In a report to the Community Improvements Commission on Tuesday, Associate City Planner Amy Denker said that six paint projects have been completed in 2014, compared with 10 at the same point a year ago. However, 16 more projects are in the pipeline, including at least three houses, and possibly four, that will be painted by volunteers on the United Way Work Day later this month, Denker said.
Brush Up Hutch was created to encourage people to better maintain their homes by offering to reimburse income-qualified home owners for up to $300 of the cost of exterior paint for their homes. To qualify, they must be residents of Hutchinson, must own and reside in the home to be painted, cannot own any other property and cannot have income exceeding 120 percent of the median family income in Reno County.
For this year, the income limits are $46,080 for a single person, $52,680 for a household of two, $59,280 for a household of three, $65,760 for a household of four, $71,040 for a household of five, $76,320 for a household of six, $81,600 for a household of seven and $86,880 for a household of eight or more people.
Forty-six houses have been painted using the program since 2011, about half of them by volunteers who came to the aid of elderly or disabled people who could not paint the houses themselves or afford to hire someone to do it for them.
Planning and Development Director Jana McCarron said that because the city cannot coordinate volunteer work because of liability concerns, city officials, Interfaith Housing Services and the Hutchinson Community Foundation have been discussing creating a volunteer coordinator position at Interfaith.
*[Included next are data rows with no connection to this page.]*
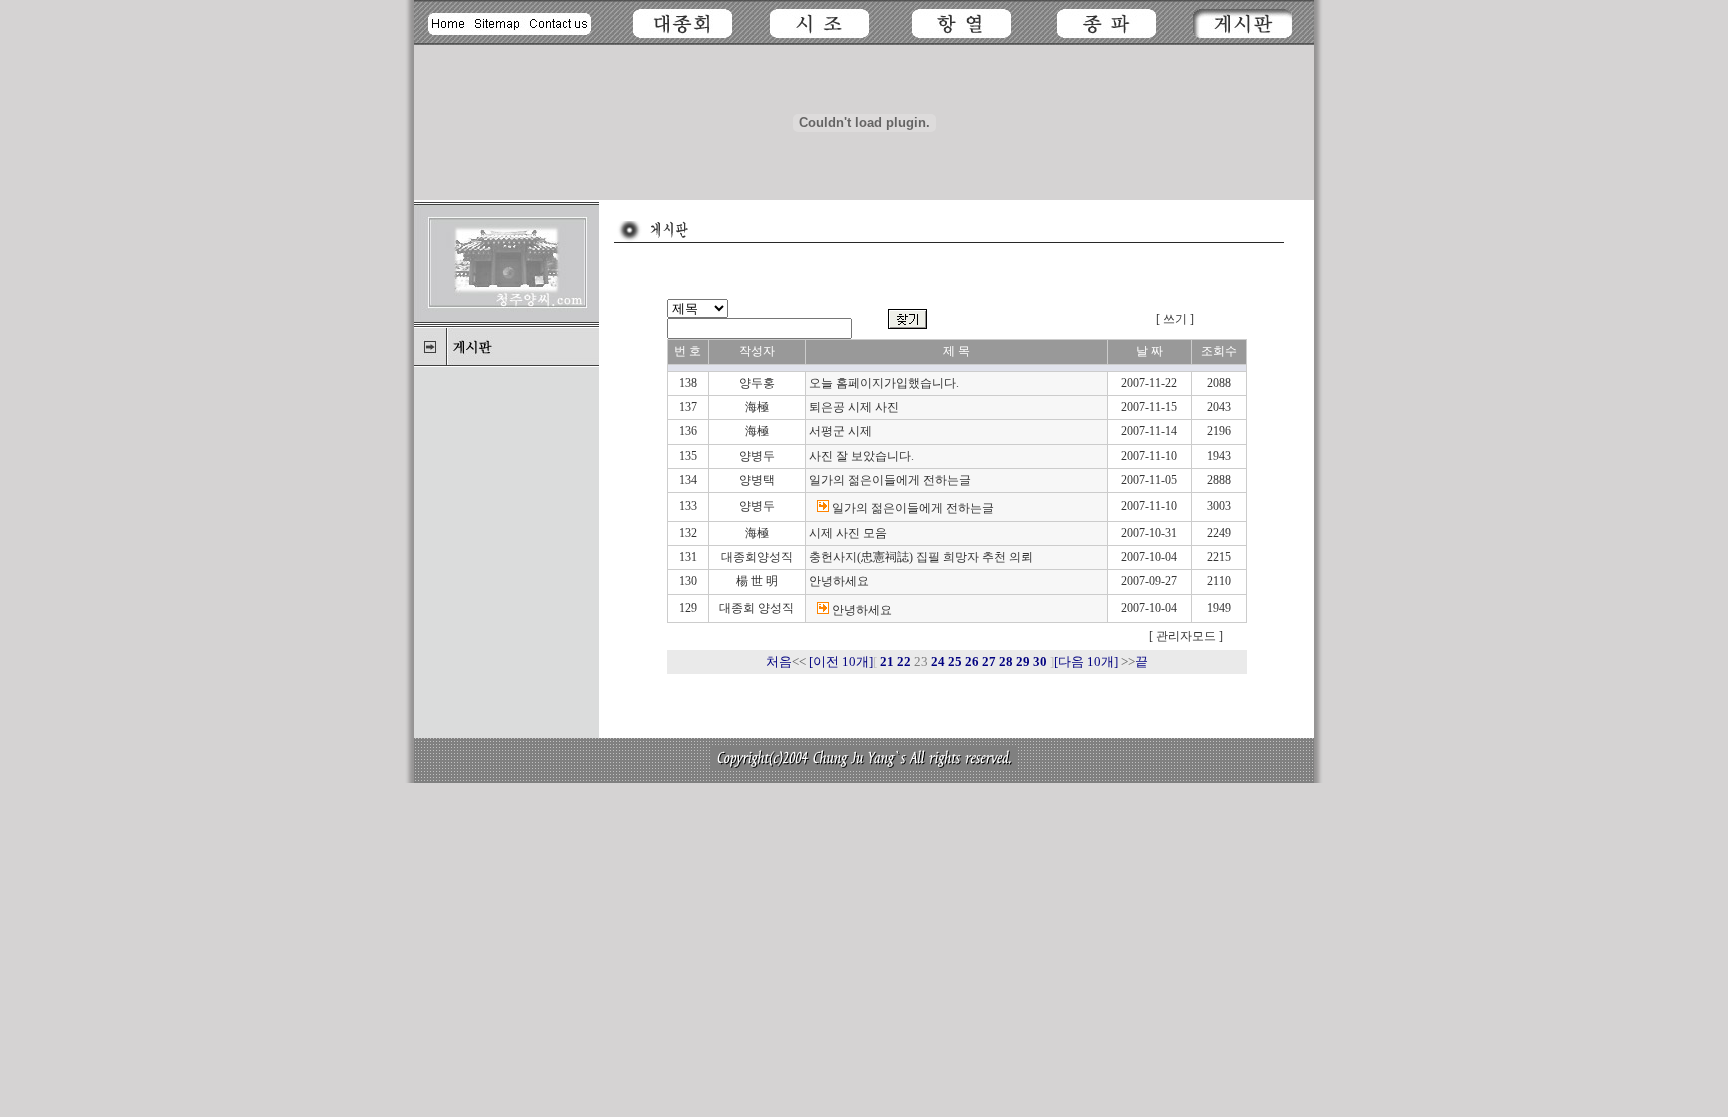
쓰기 (1175, 319)
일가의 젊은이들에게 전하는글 (890, 480)
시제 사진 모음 (848, 533)
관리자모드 (1184, 636)
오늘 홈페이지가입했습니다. (884, 383)
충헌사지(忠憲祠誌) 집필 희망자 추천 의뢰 (921, 557)
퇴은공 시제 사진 (854, 407)
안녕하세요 (839, 581)
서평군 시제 (840, 431)
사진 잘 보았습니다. (861, 456)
She said that Interfaith has applied for a grant of $15,000 a year for two years from the Community Foundation. She suggested that the City of Hutchinson could contribute an additional $3,000 a year for two years from unspent Brush Up Hutch funds. Interfaith would have to raise about $32,000 more to pay for the salary and liability insurance for the position, which would coordinate volunteer work not only on Brush Up Hutch paint projects but also on other residential repair and rehabilitation projects by Interfaith.
About $6,000 a year is allocated by the City Council to Brush Up Hutch, and the program now has about $11,300 in its account, McCarron said. She estimated that the program could provide $3,000 a year for the coordinator and dedicate $2,400 a year to reimbursement for houses painted by volunteer groups and still have $1,700 in the account at the end of 2016.
McCarron said she will prepare a report in writing for the Community Improvements Commission’s consideration at its next meeting on Oct. 14. The commission can only recommend that some of the Brush Up Hutch money be spent on a volunteer coordinator. The final decision, McCarron said, would be up to the City Council.